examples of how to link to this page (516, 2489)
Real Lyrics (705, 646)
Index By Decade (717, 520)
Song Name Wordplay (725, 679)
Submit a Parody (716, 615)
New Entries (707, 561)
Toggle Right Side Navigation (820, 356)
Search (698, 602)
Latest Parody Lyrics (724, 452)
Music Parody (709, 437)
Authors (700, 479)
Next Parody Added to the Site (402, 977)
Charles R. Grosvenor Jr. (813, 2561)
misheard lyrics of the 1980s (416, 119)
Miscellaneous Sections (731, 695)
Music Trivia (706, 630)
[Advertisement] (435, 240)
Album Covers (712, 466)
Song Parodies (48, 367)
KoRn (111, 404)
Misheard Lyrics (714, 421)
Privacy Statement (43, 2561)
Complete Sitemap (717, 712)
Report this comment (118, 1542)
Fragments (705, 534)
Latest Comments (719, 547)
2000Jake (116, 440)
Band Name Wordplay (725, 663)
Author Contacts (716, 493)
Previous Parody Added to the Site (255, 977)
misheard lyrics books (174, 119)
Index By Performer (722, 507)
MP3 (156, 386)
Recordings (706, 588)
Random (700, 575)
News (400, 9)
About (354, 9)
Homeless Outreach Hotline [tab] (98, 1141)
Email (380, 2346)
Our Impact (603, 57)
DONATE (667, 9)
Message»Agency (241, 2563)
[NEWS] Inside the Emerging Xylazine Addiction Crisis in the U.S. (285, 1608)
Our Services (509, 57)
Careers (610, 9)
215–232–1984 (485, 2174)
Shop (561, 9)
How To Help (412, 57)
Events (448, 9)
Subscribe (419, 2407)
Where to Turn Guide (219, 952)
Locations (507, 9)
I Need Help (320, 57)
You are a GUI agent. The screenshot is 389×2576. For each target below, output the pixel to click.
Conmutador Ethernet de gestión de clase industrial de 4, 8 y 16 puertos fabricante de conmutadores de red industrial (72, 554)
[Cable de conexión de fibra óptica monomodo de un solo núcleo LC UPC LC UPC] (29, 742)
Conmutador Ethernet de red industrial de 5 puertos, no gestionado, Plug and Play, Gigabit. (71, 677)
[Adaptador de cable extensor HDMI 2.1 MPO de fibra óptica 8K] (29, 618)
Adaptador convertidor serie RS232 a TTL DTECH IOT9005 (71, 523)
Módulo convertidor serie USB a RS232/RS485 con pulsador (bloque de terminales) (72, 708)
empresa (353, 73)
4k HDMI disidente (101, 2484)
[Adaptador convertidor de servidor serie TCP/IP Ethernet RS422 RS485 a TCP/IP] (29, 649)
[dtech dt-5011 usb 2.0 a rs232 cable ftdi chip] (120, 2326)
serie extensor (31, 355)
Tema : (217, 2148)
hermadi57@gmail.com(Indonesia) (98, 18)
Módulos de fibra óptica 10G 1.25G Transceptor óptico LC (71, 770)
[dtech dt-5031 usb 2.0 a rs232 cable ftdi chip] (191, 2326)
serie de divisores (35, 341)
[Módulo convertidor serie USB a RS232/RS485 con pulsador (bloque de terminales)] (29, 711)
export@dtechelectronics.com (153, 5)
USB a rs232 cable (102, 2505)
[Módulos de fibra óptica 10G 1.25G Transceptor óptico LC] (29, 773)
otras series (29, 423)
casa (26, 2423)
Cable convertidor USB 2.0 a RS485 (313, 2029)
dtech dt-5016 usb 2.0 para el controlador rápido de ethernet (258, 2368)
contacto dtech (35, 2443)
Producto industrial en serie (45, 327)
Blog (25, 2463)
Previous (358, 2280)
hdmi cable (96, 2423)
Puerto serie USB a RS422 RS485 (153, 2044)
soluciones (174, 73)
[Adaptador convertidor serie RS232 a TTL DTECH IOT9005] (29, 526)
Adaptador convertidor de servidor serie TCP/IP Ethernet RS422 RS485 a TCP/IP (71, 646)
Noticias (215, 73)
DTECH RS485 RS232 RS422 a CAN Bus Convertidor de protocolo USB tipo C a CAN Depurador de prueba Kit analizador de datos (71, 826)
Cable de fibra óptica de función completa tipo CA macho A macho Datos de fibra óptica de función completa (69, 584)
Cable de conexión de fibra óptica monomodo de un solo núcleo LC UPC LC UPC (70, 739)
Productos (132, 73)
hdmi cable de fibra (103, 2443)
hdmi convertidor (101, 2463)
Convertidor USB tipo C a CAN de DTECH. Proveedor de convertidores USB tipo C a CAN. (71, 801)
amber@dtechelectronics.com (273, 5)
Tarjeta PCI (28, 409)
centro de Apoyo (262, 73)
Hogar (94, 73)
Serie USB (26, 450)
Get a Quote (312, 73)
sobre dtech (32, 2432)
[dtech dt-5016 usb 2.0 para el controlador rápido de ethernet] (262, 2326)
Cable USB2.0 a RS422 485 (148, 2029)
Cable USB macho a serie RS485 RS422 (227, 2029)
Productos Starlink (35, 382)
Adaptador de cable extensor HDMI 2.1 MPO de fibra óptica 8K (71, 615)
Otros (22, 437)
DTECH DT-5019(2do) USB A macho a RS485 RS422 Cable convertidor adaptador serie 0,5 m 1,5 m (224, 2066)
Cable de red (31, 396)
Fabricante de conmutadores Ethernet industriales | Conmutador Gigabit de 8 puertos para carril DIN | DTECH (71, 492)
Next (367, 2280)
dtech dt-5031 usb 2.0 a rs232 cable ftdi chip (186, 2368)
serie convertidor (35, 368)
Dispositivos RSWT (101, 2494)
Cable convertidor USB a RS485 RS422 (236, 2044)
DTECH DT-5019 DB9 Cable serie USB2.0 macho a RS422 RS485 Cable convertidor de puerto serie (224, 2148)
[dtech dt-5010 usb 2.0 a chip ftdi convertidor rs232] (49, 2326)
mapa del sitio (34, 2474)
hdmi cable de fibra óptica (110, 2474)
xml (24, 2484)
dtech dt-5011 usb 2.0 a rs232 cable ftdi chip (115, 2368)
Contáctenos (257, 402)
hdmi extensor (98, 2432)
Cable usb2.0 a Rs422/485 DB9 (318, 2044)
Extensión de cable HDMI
····················
Task item: Beginning with the line above that contains "Tema : (217, 2148)", copy each line exactly up to and including the line that contains "hdmi cable (96, 2423)", and go no further.

Result of the exercise:
Tema : (217, 2148)
hermadi57@gmail.com(Indonesia) (98, 18)
Módulos de fibra óptica 10G 1.25G Transceptor óptico LC (71, 770)
[dtech dt-5031 usb 2.0 a rs232 cable ftdi chip] (191, 2326)
serie de divisores (35, 341)
[Módulo convertidor serie USB a RS232/RS485 con pulsador (bloque de terminales)] (29, 711)
export@dtechelectronics.com (153, 5)
USB a rs232 cable (102, 2505)
[Módulos de fibra óptica 10G 1.25G Transceptor óptico LC] (29, 773)
otras series (29, 423)
casa (26, 2423)
Cable convertidor USB 2.0 a RS485 (313, 2029)
dtech dt-5016 usb 2.0 para el controlador rápido de ethernet (258, 2368)
contacto dtech (35, 2443)
Producto industrial en serie (45, 327)
Blog (25, 2463)
Previous (358, 2280)
hdmi cable (96, 2423)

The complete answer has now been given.